## Work item
Copy the lines from the one containing "At what (x,y)" through the end of the records, reproducing them verbatim but omitting the pictures.

Stored records
________

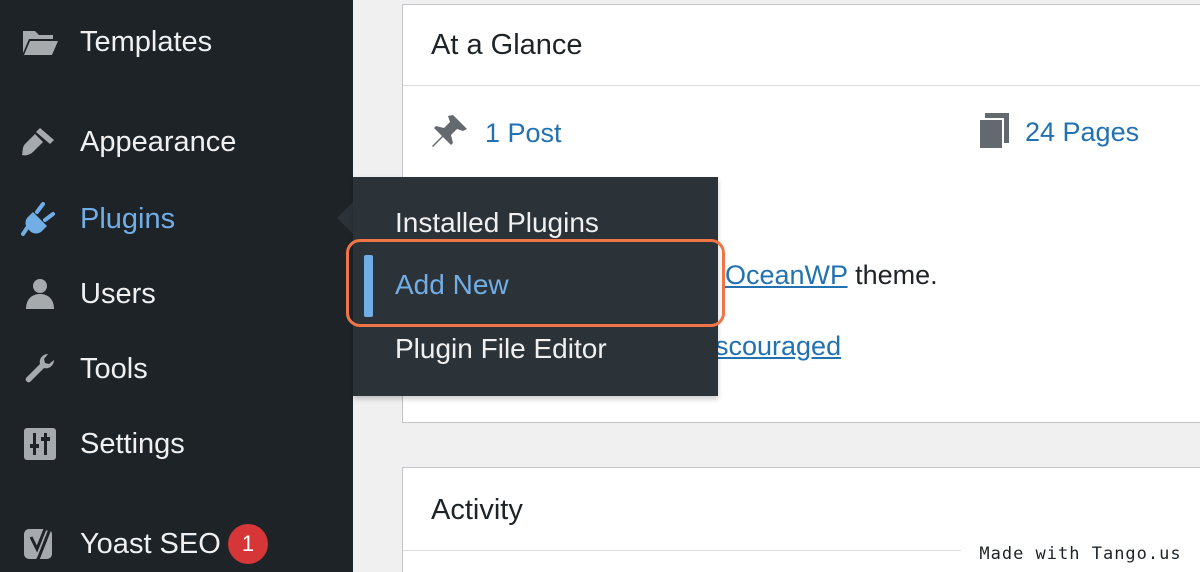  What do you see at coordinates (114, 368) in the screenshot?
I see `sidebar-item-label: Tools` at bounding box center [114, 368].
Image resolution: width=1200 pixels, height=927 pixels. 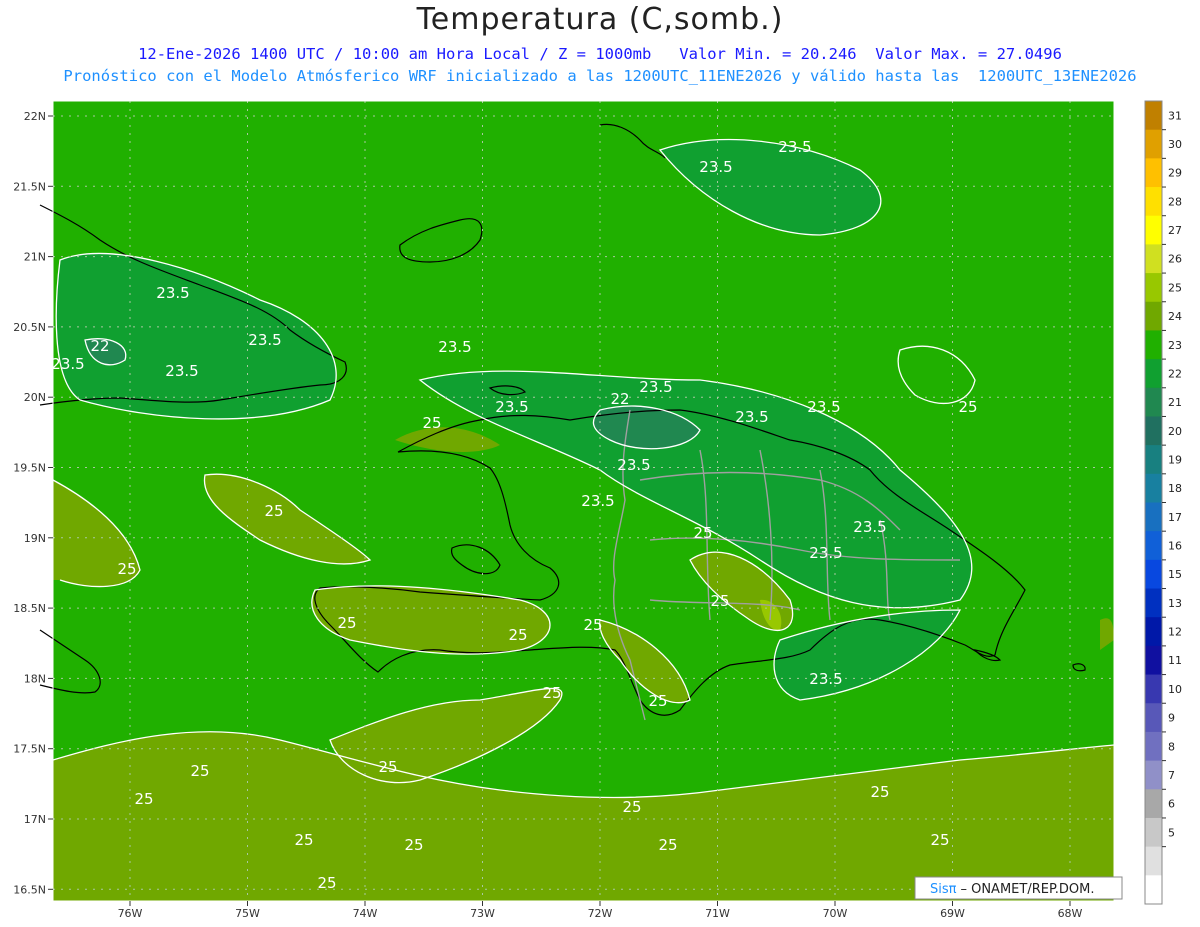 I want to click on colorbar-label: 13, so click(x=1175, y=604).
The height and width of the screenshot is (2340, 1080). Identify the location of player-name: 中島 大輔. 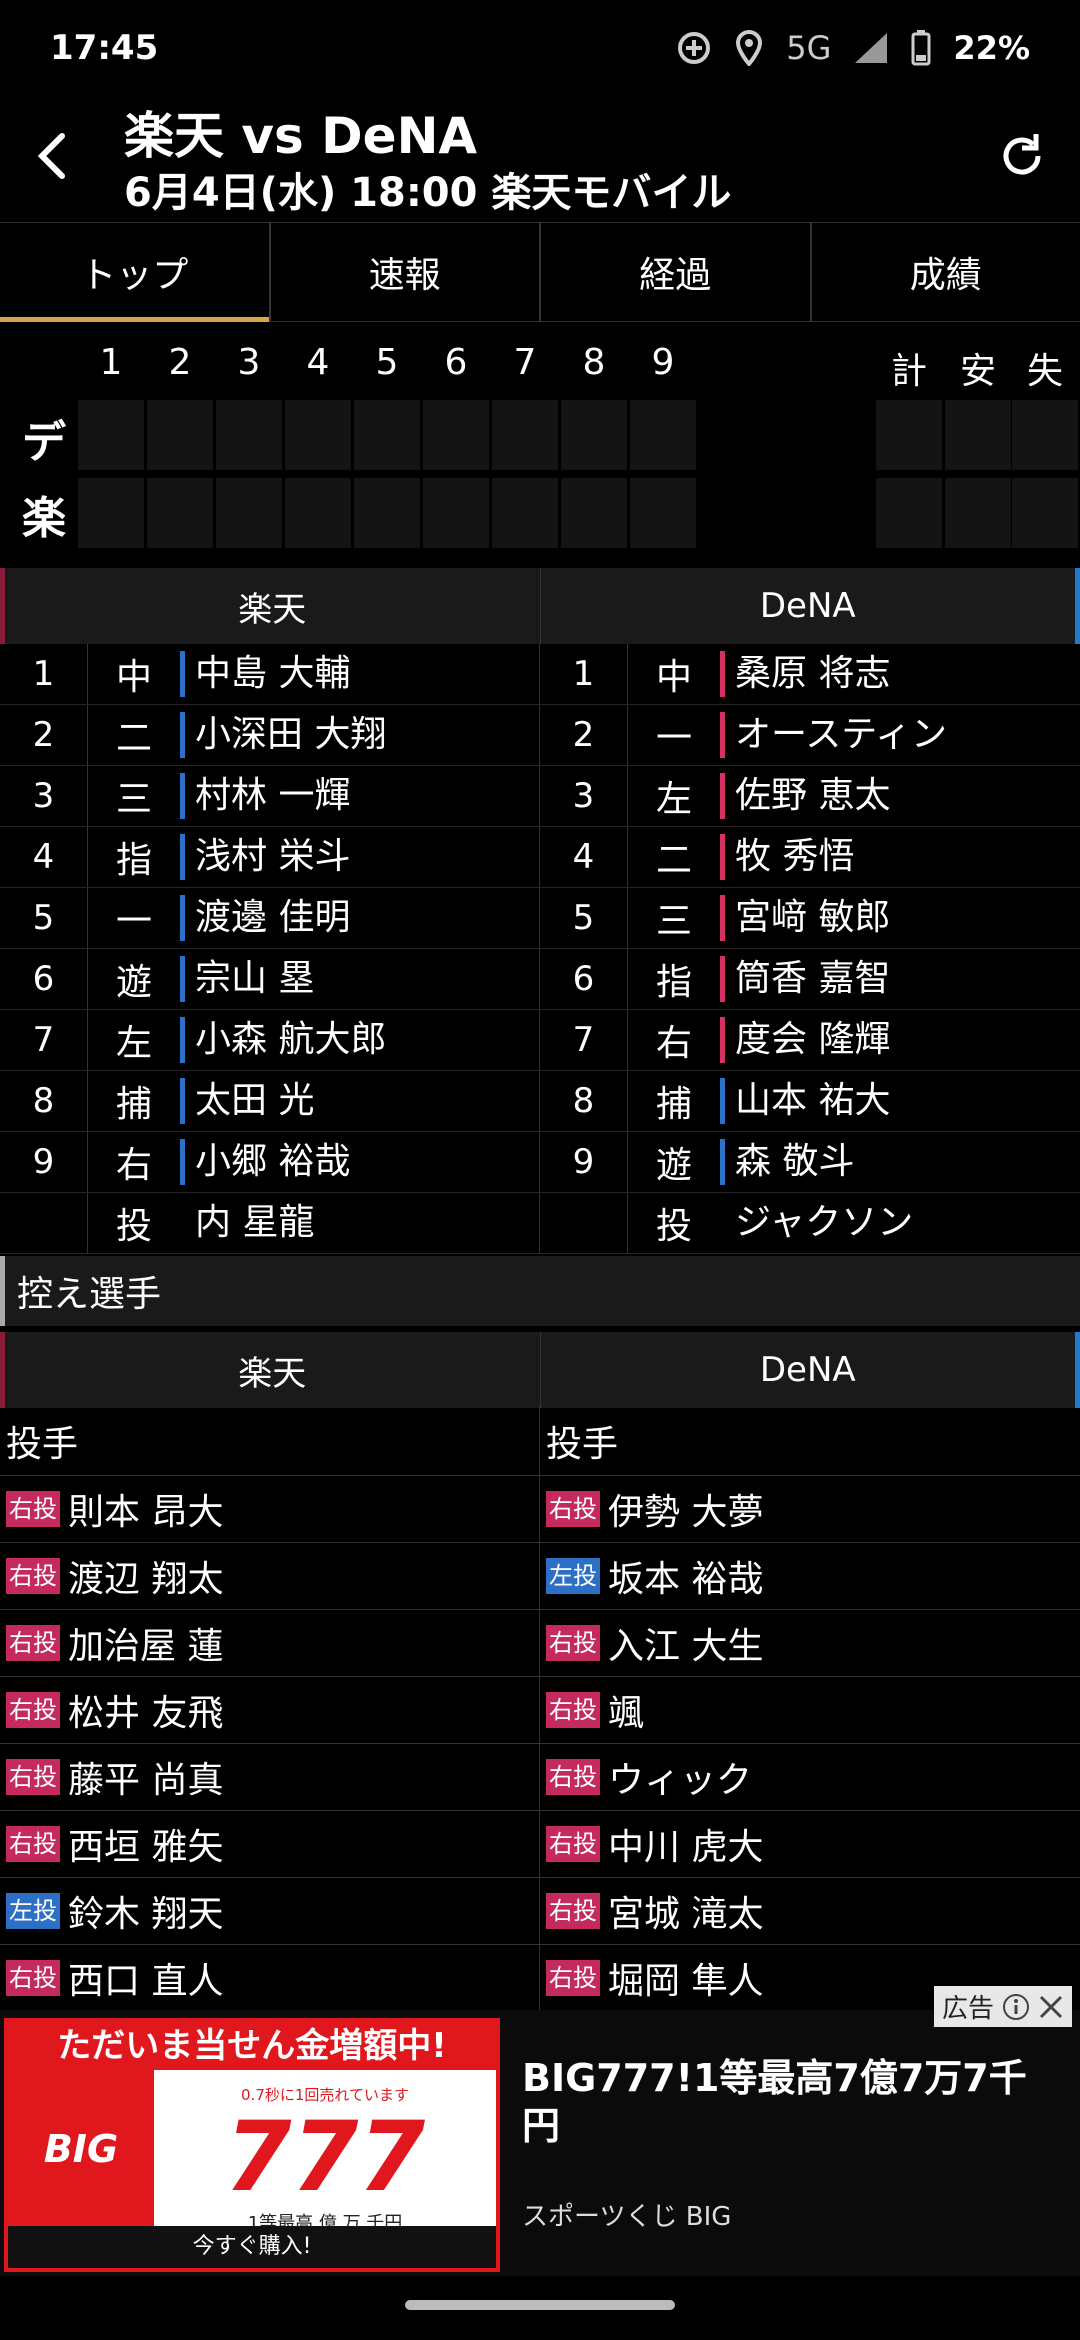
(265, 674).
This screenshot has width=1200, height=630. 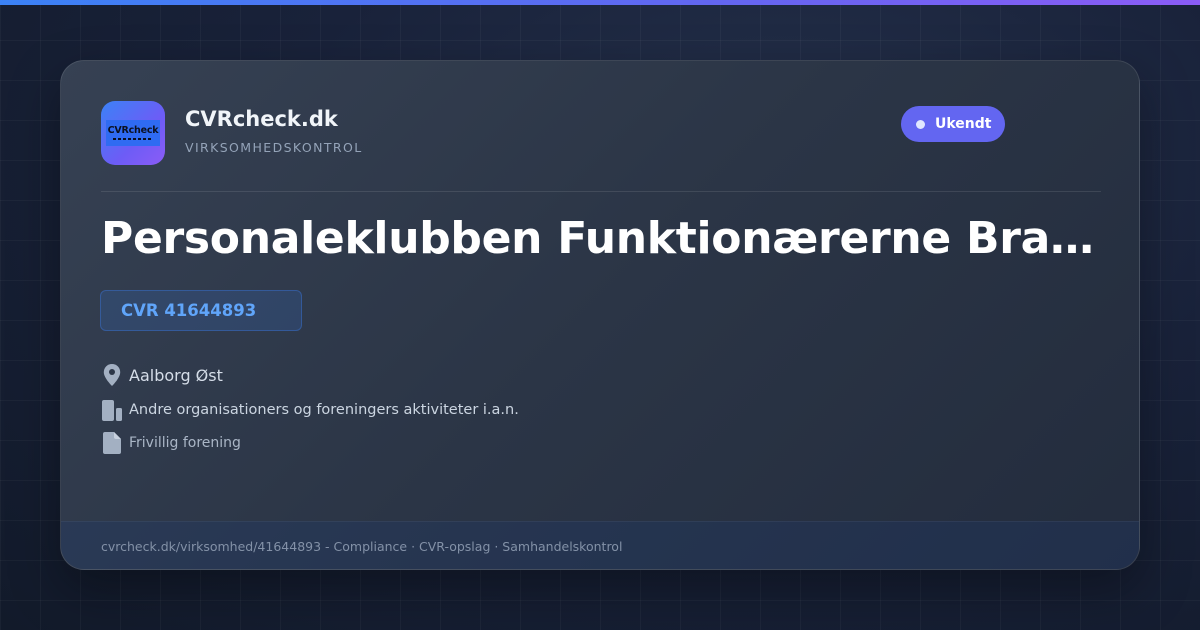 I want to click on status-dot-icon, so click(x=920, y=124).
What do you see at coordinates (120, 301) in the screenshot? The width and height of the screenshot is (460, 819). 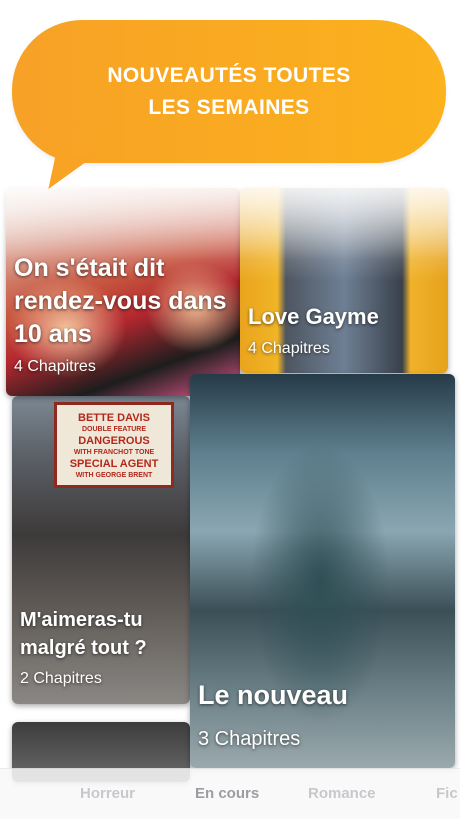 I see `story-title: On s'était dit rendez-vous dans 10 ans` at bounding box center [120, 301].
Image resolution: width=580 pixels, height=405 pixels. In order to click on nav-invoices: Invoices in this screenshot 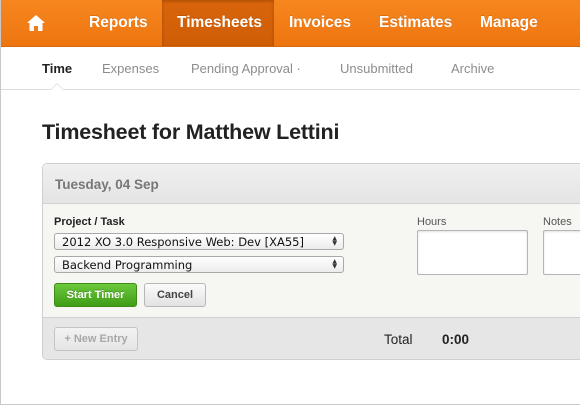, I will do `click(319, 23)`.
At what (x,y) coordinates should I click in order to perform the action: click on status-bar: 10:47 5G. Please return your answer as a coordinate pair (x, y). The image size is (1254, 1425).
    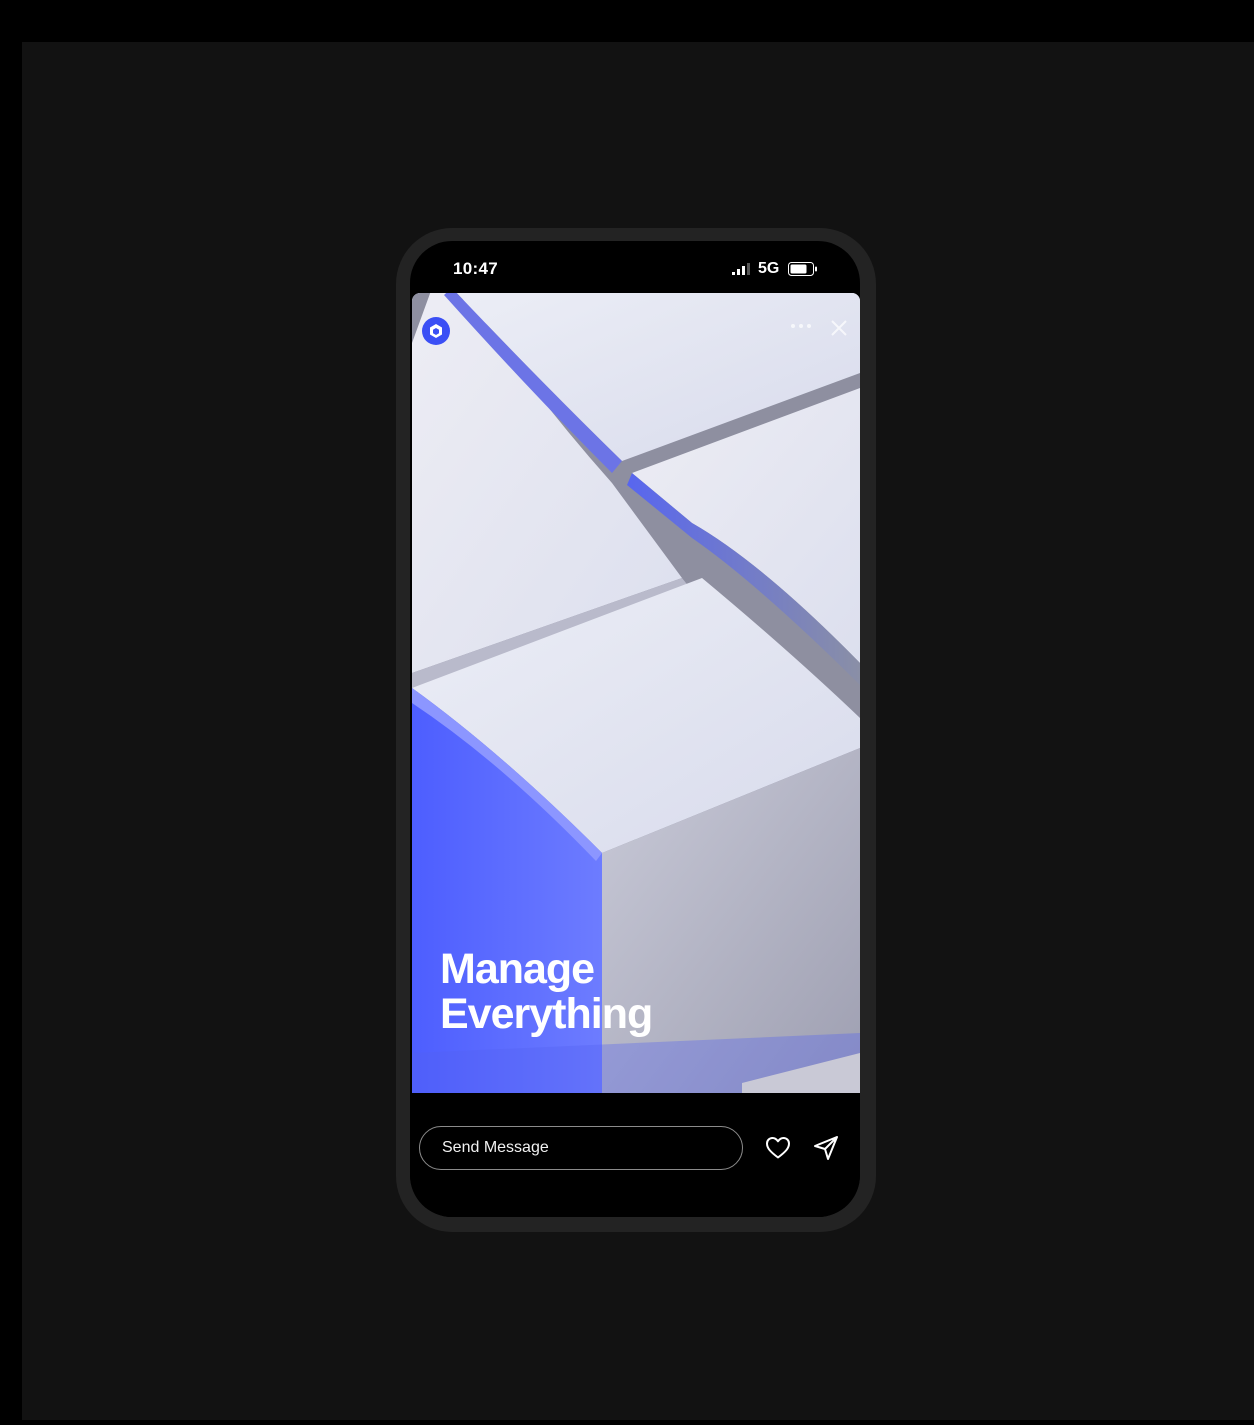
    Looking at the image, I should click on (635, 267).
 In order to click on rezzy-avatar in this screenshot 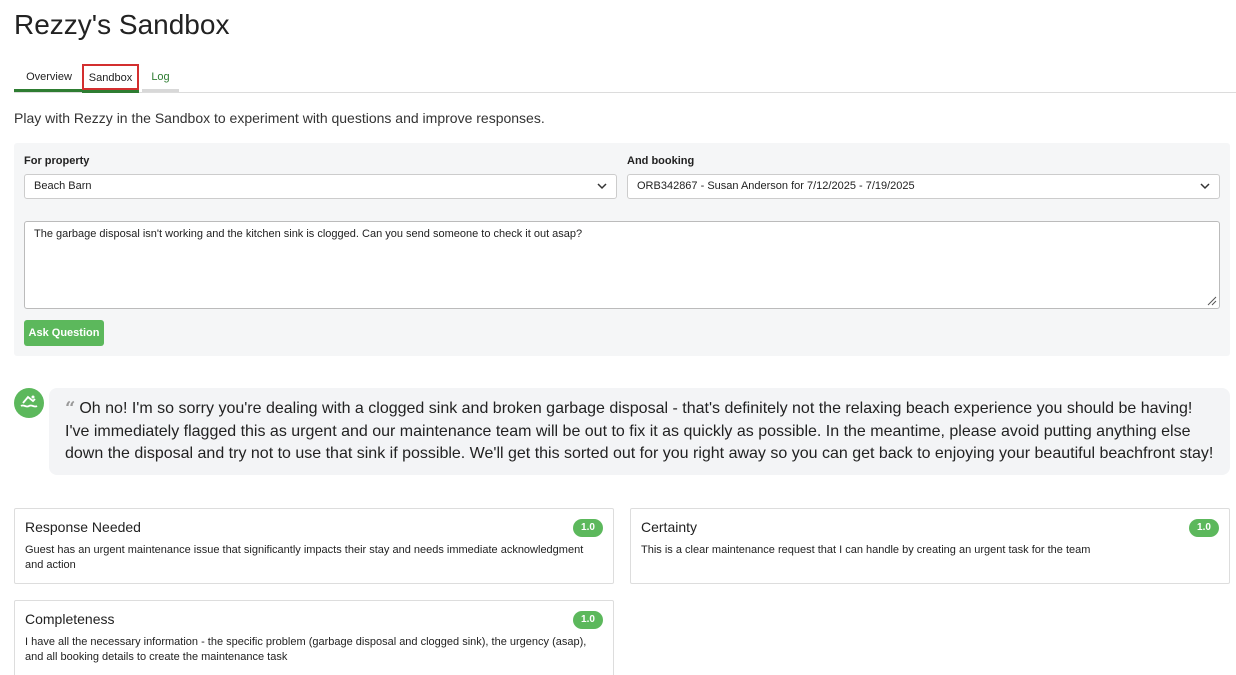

________

## Expected answer
At what (x,y) coordinates should I click in order to perform the action: click on status-bar: 10:47 5G. Please return your answer as a coordinate pair (x, y). The image size is (1254, 1425).
    Looking at the image, I should click on (635, 267).
 In order to click on rezzy-avatar in this screenshot 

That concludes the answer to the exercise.